● **What you are asked to do**
Each line of the entries that mentions the string "will" needs to be reported.

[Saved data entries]
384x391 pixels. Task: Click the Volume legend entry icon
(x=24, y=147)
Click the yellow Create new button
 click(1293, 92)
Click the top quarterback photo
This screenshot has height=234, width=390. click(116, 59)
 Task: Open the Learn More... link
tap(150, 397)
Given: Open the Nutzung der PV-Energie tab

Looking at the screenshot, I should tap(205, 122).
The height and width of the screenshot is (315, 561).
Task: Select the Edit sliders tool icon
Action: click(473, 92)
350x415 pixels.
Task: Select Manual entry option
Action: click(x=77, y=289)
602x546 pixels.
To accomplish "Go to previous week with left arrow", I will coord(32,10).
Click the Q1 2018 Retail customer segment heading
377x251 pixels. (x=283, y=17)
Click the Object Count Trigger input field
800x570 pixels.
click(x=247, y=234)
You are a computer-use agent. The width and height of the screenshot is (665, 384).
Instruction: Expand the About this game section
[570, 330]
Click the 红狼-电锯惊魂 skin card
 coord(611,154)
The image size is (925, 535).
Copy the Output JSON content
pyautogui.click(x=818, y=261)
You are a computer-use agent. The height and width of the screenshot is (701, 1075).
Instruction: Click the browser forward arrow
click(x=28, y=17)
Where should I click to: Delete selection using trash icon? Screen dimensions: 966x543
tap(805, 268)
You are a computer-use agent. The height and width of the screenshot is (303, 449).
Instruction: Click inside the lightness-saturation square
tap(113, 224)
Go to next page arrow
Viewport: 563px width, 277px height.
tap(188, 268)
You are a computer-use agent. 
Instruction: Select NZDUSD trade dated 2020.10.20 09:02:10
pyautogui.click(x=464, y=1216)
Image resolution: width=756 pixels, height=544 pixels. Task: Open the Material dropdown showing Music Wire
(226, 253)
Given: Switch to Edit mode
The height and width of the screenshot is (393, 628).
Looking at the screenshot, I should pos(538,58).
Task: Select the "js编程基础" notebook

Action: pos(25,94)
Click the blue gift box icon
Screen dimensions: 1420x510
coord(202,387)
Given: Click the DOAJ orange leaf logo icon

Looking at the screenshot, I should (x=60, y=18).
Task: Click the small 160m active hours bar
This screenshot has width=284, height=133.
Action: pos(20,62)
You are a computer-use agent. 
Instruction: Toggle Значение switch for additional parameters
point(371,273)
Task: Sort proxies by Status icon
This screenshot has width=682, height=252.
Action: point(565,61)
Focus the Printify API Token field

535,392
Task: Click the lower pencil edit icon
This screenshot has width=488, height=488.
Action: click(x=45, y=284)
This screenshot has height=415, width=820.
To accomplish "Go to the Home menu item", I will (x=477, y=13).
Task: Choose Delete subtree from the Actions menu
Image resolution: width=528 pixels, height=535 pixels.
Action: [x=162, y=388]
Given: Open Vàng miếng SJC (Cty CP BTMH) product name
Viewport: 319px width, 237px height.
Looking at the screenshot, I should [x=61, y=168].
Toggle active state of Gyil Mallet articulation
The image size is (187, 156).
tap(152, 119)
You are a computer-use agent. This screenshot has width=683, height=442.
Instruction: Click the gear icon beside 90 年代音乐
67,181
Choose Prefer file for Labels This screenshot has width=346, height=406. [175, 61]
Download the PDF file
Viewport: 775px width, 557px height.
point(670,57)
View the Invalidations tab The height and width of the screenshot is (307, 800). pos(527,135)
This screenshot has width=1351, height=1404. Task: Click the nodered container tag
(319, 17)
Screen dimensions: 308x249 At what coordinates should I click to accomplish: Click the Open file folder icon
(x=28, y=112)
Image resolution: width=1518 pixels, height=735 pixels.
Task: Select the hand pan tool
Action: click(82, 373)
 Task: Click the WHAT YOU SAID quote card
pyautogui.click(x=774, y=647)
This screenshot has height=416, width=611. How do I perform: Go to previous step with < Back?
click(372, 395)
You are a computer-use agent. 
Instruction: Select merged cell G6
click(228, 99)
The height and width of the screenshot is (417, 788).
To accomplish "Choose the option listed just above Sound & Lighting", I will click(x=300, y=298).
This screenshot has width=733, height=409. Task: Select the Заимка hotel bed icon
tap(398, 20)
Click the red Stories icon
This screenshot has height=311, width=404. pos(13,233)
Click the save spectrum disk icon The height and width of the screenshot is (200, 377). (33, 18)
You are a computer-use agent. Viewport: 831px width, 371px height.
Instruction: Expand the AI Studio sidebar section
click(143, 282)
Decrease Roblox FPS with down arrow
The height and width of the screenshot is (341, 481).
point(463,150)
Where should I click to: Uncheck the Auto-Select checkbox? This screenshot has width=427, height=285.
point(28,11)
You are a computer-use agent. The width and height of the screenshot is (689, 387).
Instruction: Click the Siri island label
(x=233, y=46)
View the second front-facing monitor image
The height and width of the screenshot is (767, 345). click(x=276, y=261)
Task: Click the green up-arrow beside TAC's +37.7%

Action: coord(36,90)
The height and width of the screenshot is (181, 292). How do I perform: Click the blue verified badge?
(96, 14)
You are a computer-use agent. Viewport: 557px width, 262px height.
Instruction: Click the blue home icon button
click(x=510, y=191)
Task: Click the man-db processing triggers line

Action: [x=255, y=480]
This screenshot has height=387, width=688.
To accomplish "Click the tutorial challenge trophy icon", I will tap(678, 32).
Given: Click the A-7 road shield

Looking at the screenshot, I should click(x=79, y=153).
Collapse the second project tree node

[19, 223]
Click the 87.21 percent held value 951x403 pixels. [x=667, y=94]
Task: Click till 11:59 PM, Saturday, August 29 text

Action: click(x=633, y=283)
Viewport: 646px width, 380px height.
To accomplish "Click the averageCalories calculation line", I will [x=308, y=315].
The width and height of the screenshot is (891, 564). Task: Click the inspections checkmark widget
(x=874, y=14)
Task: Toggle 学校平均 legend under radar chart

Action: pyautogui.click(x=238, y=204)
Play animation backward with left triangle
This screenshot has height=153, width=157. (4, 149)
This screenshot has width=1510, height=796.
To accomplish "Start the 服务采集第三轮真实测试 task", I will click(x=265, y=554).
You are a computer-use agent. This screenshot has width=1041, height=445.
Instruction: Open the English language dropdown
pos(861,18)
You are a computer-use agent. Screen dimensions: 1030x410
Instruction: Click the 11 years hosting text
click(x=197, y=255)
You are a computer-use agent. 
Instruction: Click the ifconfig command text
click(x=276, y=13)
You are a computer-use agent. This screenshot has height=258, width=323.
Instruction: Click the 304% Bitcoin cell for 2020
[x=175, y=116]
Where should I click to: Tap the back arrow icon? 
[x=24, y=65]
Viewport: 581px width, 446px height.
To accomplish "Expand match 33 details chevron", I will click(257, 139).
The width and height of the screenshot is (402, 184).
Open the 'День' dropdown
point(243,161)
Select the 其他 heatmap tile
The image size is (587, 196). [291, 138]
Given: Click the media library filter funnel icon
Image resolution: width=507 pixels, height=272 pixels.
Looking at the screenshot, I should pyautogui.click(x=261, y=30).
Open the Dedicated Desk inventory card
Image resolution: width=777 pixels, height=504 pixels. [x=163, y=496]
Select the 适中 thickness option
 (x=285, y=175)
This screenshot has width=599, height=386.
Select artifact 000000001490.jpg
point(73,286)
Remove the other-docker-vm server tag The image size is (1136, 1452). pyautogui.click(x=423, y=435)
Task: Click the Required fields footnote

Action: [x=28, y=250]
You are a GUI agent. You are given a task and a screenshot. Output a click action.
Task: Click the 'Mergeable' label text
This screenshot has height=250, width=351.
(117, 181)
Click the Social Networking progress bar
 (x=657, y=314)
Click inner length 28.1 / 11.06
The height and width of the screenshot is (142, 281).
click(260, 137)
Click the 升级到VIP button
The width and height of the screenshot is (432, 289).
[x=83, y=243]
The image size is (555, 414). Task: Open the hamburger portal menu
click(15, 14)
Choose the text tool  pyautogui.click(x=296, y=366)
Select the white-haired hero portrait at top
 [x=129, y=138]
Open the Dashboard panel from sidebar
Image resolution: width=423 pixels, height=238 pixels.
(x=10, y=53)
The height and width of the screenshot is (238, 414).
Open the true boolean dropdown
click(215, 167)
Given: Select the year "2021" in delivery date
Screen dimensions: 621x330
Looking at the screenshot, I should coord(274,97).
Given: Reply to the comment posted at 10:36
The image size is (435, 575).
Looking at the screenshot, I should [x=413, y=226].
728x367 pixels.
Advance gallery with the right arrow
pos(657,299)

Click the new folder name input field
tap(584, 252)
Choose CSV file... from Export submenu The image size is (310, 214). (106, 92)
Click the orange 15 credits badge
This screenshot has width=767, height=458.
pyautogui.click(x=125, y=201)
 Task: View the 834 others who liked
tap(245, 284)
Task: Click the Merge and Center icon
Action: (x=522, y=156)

● **Answer to this exercise**
To accomplish "Go to previous week with left arrow", I will coord(32,10).
To accomplish "Go to the Home menu item", I will (x=477, y=13).
To accomplish "Choose the option listed just above Sound & Lighting", I will click(x=300, y=298).
To accomplish "Click the tutorial challenge trophy icon", I will tap(678, 32).
To accomplish "Click the averageCalories calculation line", I will [x=308, y=315].
To accomplish "Start the 服务采集第三轮真实测试 task", I will click(x=265, y=554).
To accomplish "Expand match 33 details chevron", I will click(257, 139).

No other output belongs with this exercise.